Ahora resulta que todo lo bueno de nuestro tiempo comenzó en 1925. Dicen, por ejemplo, que fue el año en que el crecimiento económico, la esperanza y la modernidad se desataron en Occidente. Con el abandono del campo y el crecimiento de las ciudades, el mundo de entonces parecía ir viento en popa y nadie temía que tan sólo cuatro años después, en 1929, todo se iría al garete. En el esplendoroso 1925 nacieron personajes como Celia Cruz, Yukio Mishima, Ernesto Cardenal o Rosario Castellanos, se fundaron la Liga Mexicana de Béisbol y la revista The New Yorker. Además, se publicaron libros emblemáticos como El gran Gatsby, Manhattan Transfer, En nuestro tiempo, El proceso y La raza cósmica.
Edward Hopper comenzó a pintar sus seres solitarios y Serguéi Eisenstein estrenó El acorazado Potemkin. En pleno apogeo del jazz, también gángsters como Al Capone hacían de las suyas y Hitler se retrataba en Mi lucha mientras Mussolini instalaba oficialmente el fascismo en Italia. Y en España, en plena dictadura de Miguel Primo de Rivera, una céntrica calle empinada de Madrid emuló a los bouquinistes de París al acoger de manera permanente puestos de libros de ocasión.
Un siglo después, la Cuesta de Moyano, junto al Real Jardín Botánico, continúa siendo la principal referencia de este país para los amantes de los libros antiguos. El pasado 11 de mayo, el día exacto del centenario, la reina Letizia acudió a saludar a los libreros que atienden las 30 casetas del lugar. Recorrió el callejón de arriba abajo y celebró que, por fin, esta feria permanente haya sido declarada Bien de Interés Cultural por el Ayuntamiento y la Comunidad de Madrid. La monarca consorte husmeó en los puestos y terminó comprándose El vendedor de libros viejos de Stefan Zweig, Monstruos y lógica de Chesterton, Cartas de un poeta (1826-1849) de Edgar Allan Poe y Fábulas fantásticas de Ambrose Bierce. La asociación de libreros de la cuesta también le regaló otros libros para ella y para sus hijas y, al final del recorrido, sus guardaespaldas se fueron bien cargados.
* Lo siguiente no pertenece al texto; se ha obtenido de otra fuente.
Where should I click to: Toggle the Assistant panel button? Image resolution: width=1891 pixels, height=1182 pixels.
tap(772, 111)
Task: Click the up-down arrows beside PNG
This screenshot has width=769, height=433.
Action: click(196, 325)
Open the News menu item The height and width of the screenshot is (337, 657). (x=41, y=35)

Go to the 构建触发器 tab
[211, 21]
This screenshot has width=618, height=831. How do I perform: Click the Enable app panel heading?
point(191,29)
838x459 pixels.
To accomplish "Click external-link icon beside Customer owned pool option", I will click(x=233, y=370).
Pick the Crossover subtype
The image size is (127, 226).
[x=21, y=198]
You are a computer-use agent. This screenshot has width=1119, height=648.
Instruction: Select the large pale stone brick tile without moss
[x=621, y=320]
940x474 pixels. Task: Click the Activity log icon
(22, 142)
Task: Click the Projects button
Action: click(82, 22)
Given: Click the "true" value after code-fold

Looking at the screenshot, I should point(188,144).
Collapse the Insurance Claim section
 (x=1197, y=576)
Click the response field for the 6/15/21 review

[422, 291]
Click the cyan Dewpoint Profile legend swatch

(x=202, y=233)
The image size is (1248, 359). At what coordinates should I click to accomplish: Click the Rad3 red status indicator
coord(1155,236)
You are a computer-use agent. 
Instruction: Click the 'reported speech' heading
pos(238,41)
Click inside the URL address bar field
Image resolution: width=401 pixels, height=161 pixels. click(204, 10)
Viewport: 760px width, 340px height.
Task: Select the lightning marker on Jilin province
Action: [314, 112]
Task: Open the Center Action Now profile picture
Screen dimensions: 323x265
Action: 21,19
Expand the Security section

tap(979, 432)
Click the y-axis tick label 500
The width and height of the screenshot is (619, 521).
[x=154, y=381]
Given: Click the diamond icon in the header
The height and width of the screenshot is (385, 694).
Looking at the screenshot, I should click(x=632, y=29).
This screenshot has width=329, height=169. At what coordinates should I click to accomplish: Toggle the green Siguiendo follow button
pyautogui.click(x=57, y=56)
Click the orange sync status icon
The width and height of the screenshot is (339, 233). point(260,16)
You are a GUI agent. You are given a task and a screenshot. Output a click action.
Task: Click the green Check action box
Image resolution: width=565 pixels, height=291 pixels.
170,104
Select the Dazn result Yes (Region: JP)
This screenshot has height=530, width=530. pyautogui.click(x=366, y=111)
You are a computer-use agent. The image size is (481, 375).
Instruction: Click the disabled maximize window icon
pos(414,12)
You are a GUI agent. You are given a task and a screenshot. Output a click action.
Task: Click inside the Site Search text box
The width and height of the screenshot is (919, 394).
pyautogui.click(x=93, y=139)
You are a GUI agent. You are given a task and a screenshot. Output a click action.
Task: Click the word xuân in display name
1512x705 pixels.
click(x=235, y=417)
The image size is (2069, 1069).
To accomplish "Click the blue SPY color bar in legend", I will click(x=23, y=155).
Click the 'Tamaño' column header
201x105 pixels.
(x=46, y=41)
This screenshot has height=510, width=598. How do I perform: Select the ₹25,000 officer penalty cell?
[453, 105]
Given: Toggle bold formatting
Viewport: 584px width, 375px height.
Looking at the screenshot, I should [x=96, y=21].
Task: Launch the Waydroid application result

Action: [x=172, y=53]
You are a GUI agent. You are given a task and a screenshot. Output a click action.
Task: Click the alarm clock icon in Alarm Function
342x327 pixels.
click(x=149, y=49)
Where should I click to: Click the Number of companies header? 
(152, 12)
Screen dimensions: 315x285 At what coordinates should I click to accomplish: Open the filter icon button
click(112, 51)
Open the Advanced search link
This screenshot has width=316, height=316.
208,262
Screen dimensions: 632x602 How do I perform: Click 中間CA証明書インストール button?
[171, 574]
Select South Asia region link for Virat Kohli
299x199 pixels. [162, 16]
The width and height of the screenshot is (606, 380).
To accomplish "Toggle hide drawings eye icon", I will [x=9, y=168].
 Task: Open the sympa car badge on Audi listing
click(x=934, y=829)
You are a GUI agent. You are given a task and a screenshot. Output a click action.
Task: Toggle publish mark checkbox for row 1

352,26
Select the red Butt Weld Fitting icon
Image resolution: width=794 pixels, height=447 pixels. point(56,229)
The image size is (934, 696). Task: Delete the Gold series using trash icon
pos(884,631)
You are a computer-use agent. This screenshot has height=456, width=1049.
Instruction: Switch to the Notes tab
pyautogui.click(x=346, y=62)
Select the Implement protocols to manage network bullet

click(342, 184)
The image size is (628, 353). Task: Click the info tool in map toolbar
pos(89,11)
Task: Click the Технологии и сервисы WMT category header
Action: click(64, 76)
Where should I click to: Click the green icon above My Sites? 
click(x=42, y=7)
Los puestos, abiertos todos los días y alineados a lo largo de esta calle, están repletos de todo tipo de libros y cada uno tiene su especialidad dependiendo de la gente que los gestione: clásicos literarios, cuentos infantiles, filosofía, cine, música, cómics…

Un día antes, en el Instituto Francés de España se llevó a cabo un acto solemne para hermanar de manera oficial a los bouquinistes de París (instalados a orillas del río Sena desde el siglo XVI) y a los libreros de la madrileña Cuesta de Moyano, las dos únicas ferias permanentes de libros al aire libre que siguen activas a día de hoy en toda Europa. Es decir: este continente ya sólo cuenta con un par de vestigios de tradición librera que han sabido mantenerse de pie frente a los desafíos de la era digital, la gentrificación de las grandes capitales y la desaparición de comercios tradicionales en sus centros históricos.
La calle más leída de Madrid (Francisco Umbral dixit) tiene el nombre de Claudio Moyano, un político del siglo XIX que impulsó la ley educativa de 1857, la más longeva de la historia española. A lo largo de 100 años, la actividad de estas casetas grises (las cuales, por cierto, tienen prácticamente el mismo aspecto que en los años veinte) únicamente ha cesado durante 15 días, en 1939, al término de la Guerra Civil, cuando el recién instaurado régimen de Franco ordenó una inspección para incautar libros prohibidos, y durante varias semanas en 2020, debido a la pandemia del covid-19.
En lo que a mí respecta, he venido varias veces a este callejón que conecta el Paseo del Prado con el Parque del Retiro en busca de ediciones descatalogadas (la que más trabajo me costó encontrar fue la de Enviado especial, una antología de crónicas de guerra de Ernest Hemingway, que ahora atesoro en mi biblioteca) y he pasado horas y horas entre miles de ejemplares viejos de autores clásicos y contemporáneos, nacionales y extranjeros, la mayoría a precios bajos (uno, cinco, diez euros). Solía acudir, sobre todo, a la caseta de don Alfonso Riudavets, un octogenario cascarrabias que, hasta hace tres años, cuando murió, era el vendedor más antiguo de la cuesta. Yo le sacaba a trompicones algunas anécdotas de sus vivencias y él me enjaretaba algunos ejemplares amarillentos que me han hecho pasar grandes experiencias de lectura.